Guesses? |
Lately I’ve been wondering why I do some of the things I do and worrying, just a teensy bit, that maybe some of those things might be seen as a bit odd. I’m not super worried because I know nothing I do is as eccentric as some of the things Dean makes but still, I am, on occasion, a bit concerned about myself.
For example, last night during my hot yoga class I was in the down dog position. You know, it’s the one where your butt is trying to reach the ceiling, your head is trying to reach the ground and your arms and legs are quivering while you try to hold that post-Christmas-goodie butt up. While I was in this unnatural position a drip of sweat ran across my face, down the side of my nose and into my eye. I thought to myself, “what am I doing here? Why am I doing (drip) this to myself?” It made me wonder why this year I have chosen to dribble sweat for 75 minutes in a yoga class when last year I would flap my clothes and whine profusely during a 75 second hot flash?

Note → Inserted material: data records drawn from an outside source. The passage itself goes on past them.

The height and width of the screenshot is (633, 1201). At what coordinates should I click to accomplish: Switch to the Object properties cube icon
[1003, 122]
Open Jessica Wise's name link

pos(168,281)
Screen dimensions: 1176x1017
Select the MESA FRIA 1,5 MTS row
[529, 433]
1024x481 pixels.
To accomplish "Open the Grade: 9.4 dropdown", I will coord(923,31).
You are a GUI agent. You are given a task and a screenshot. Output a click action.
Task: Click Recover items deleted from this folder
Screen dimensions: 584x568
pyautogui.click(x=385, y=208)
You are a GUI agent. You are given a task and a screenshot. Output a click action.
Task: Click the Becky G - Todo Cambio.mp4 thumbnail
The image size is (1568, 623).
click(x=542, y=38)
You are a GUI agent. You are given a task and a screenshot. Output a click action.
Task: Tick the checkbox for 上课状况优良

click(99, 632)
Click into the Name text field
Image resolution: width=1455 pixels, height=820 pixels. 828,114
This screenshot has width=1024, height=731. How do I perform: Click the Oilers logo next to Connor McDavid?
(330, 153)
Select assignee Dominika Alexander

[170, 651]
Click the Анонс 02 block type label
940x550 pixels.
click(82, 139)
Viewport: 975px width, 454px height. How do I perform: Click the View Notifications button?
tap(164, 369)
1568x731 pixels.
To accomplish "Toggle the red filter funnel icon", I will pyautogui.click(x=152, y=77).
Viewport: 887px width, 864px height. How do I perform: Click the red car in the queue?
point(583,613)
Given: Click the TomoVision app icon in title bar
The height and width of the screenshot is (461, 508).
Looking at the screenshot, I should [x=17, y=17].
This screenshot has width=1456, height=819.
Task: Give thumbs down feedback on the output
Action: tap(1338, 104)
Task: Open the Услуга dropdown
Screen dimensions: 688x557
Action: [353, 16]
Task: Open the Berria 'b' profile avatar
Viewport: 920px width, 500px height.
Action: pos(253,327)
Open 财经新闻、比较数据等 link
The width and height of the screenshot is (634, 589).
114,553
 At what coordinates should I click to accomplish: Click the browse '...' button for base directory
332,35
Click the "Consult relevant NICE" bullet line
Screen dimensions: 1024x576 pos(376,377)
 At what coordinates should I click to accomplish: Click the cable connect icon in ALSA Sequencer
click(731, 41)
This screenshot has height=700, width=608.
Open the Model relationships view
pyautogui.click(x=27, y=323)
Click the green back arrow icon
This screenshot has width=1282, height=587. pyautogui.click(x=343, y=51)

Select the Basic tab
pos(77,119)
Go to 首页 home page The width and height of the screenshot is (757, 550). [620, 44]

This morning as I was making the bed I wondered why I feel unsettled if the opening of the pillowcases do not face the outer edge of the bed. Not one facing in and one facing out, or both facing in. No. Both pillowcase openings must face out. Is that reason for concern? Every now and then when I’m making the bed I discover that during the night Dean has secretly flipped his pillow and I am somewhat unnerved knowing I slept part of the night with an open pillowcase facing me. How could he do that? What if I wake up in the night and see an open pillowcase staring me in the face? I might not be able to get back to sleep. I can’t even get him to turn over and stop snoring; how will I get that pillow flipped during the night?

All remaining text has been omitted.